* Stated problem
Report only the number of lines in the entries below that contain the string "width". Case counts.

* Stored data
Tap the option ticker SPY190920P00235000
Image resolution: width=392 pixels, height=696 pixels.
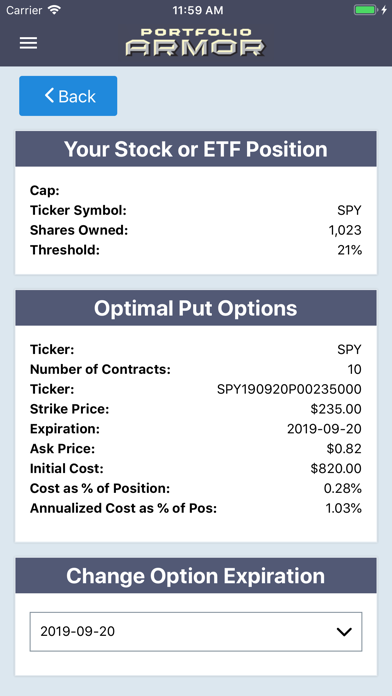click(x=289, y=389)
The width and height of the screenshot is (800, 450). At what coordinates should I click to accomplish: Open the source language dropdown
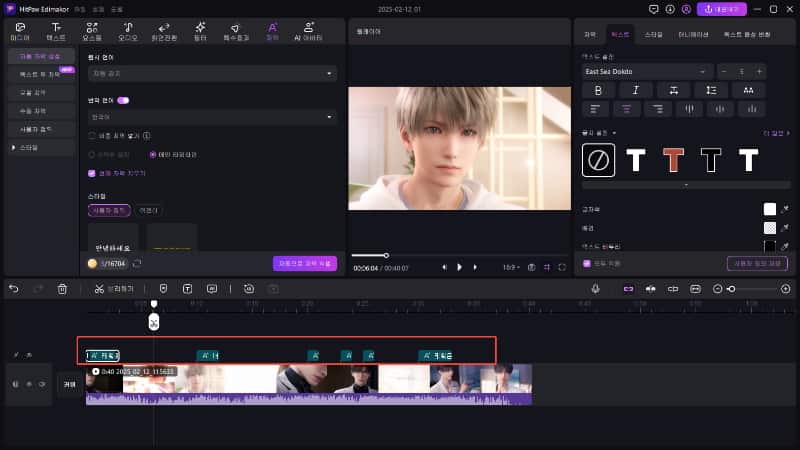[212, 73]
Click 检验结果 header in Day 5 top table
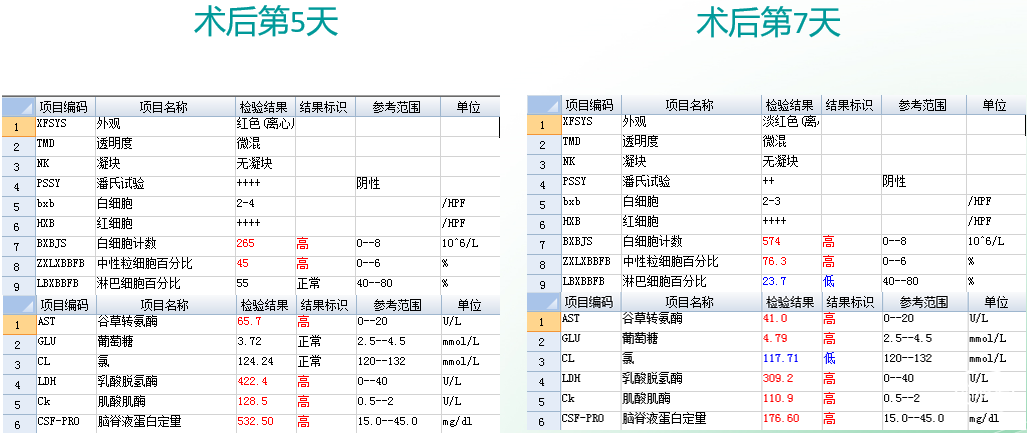Screen dimensions: 1027x433 [264, 107]
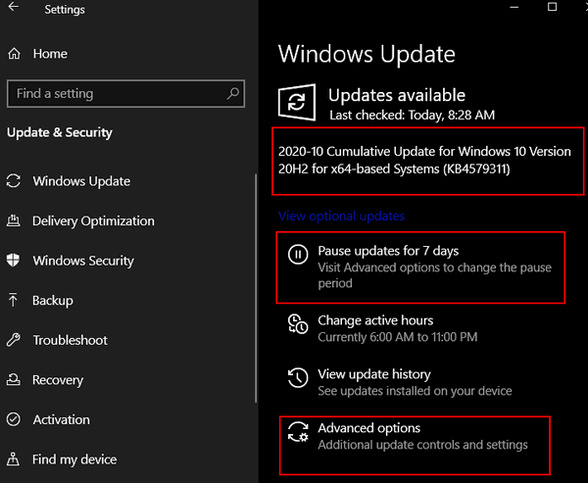
Task: Click the Troubleshoot wrench icon
Action: tap(14, 340)
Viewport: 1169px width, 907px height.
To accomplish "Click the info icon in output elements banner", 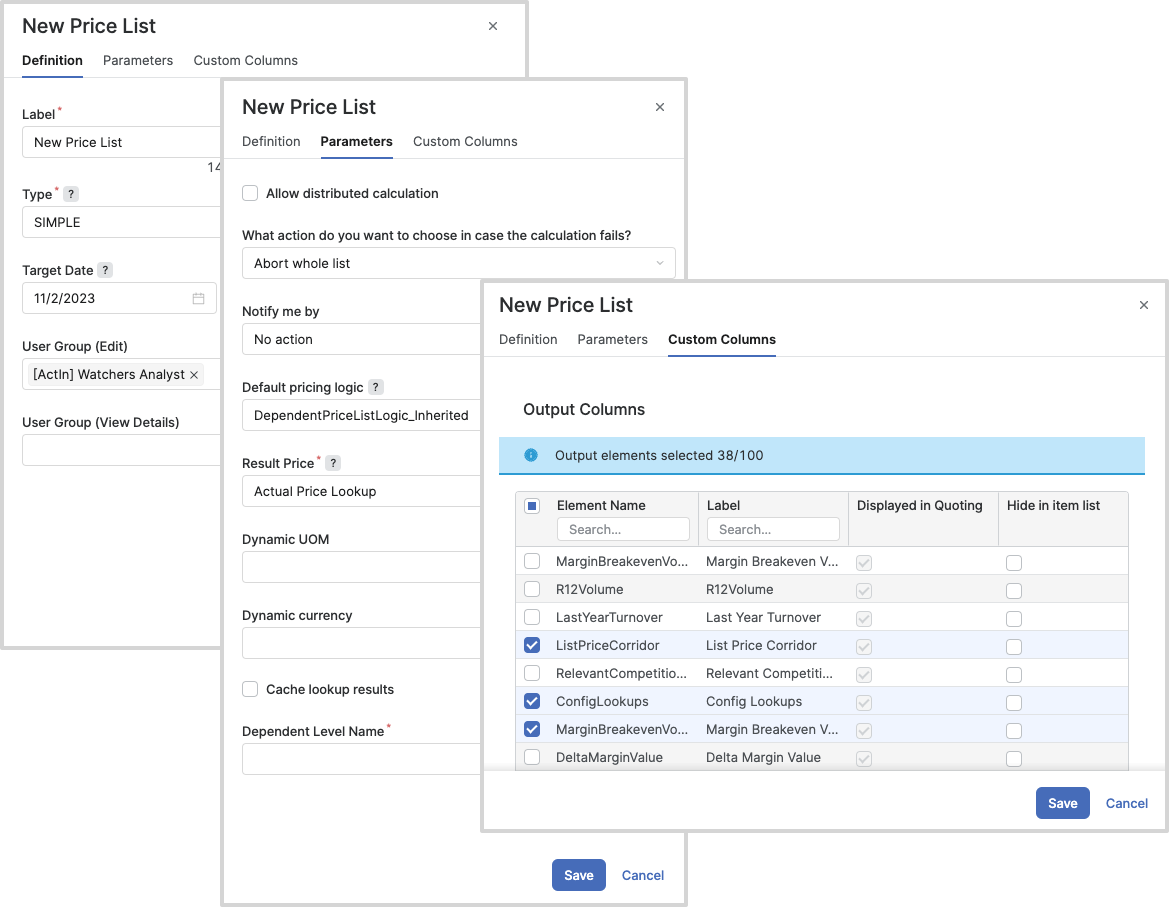I will 531,455.
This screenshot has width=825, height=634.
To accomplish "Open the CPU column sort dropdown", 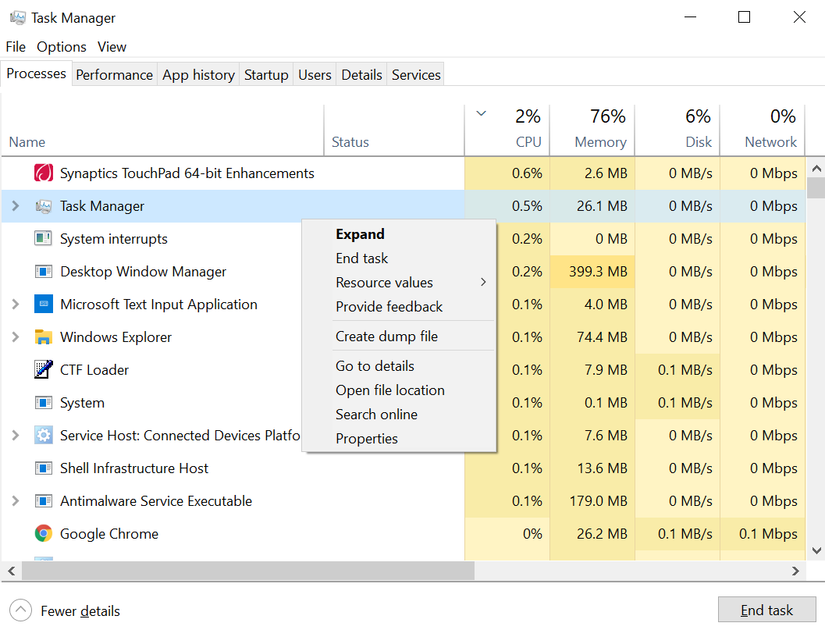I will [x=480, y=113].
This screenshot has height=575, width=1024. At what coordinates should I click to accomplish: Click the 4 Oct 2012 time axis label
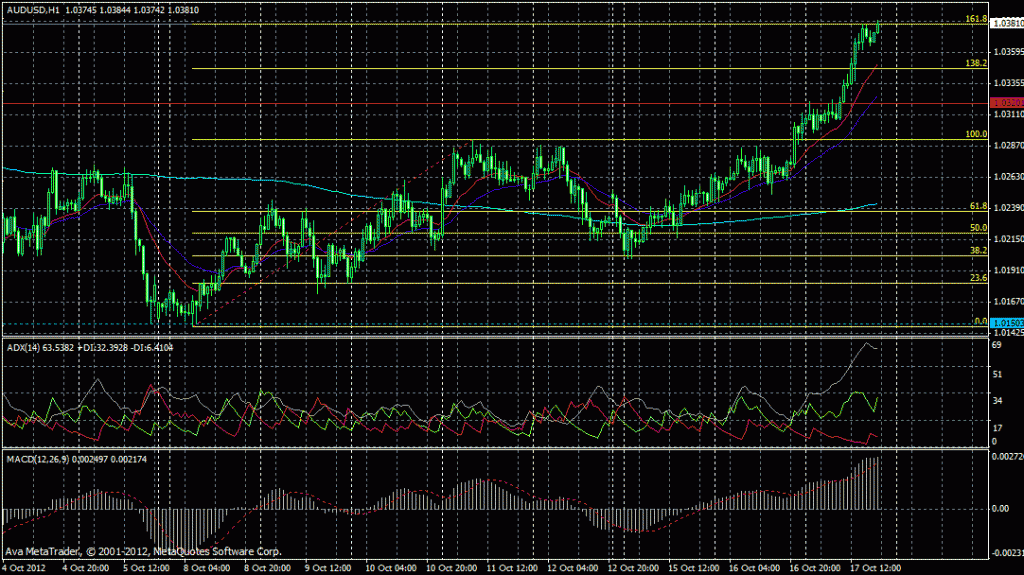pyautogui.click(x=25, y=565)
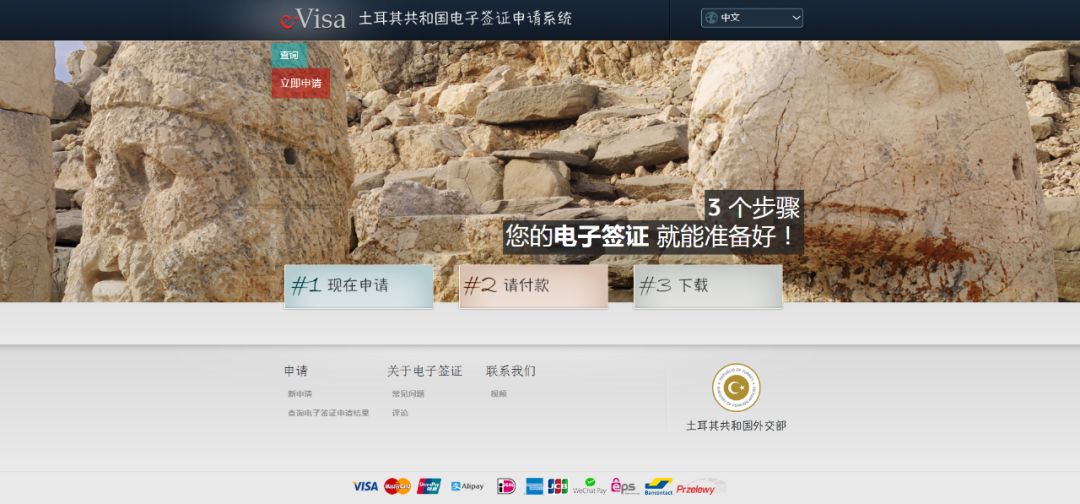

* Final answer
5